Now consider injecting the entire consensus of the Internet into the game world. Google Bard says it can take “several thousand” tokens as part of a prompt. It can’t track everything that happens in one game session, much less the entire chronicle of the game going back years. It can draw upon the generic information pulled from the Internet, and it might know something about the Basic Fantasy RPG campaign I’ve run since 2017 and relentlessly document on EmptyZ. When I asked it, “Who are Tienarth’s Raiders?” It guessed that I was talking about Dungeons & Dragons and then made up everything else.

Tienarth’s Raiders are a fictional mercenary group in the Dungeons & Dragons campaign setting of Forgotten Realms. They are led by the half-orc Tienarth, a skilled tactician and warrior. The group is known for their ruthlessness and efficiency, and they are often hired by wealthy patrons to undertake dangerous or difficult missions.
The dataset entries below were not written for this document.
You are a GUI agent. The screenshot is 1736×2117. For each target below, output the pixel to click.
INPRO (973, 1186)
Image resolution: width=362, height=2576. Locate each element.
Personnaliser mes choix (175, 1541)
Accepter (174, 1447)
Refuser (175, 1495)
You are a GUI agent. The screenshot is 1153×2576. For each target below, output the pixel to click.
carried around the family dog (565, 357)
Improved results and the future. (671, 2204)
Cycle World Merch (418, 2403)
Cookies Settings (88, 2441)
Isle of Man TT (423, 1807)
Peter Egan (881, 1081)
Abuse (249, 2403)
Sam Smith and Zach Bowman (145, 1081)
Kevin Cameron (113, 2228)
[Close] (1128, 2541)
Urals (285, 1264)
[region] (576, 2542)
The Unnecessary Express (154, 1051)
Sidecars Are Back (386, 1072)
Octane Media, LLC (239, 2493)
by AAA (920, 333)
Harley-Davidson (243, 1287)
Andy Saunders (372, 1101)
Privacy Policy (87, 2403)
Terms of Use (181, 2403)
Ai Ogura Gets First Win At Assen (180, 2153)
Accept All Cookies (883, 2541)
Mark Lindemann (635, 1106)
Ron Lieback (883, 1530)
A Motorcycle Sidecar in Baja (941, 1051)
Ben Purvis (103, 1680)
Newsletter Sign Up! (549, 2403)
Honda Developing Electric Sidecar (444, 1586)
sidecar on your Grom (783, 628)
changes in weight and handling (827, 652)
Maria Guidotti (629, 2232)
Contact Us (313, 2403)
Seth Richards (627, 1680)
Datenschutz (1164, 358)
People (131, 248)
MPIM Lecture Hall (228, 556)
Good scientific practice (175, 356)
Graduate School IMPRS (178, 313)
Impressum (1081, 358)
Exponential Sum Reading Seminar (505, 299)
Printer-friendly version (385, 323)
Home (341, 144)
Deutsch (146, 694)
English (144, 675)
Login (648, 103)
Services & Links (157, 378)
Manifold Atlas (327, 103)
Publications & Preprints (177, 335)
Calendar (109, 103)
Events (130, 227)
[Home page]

“Who are Tienarth’s Raiders?”, Google Bard

Tienarth is an elf magic-user, the game is BFRPG, and the Raiders don’t work for wealthy patrons. Almost everything in the response was generic tabletop roleplaying game dreck. It’s as if all the competing thoughts about a band of adventurers canceled out to equal nothing. Maybe it’s like that Harry Nilsson line from The Point, “A point in every direction is the same as having no point at all.”

I’d almost rather the model told me Tienarth’s Raiders are a type of cheesecake made from radioactive stardust, not something that seems sensible but is completely wrong. It asks too much of the public, generic models to provide anything meaningful to the personal game world built by a small group of friends. A model fine-tuned on issues of Dragon Magazine and White Dwarf could be interesting, though.

I wonder how long it will be until we can check off boxes of data from different subcultures (e.g. mix in Dragonsfoot, exclude The Forge) to fine-tune the models on demand.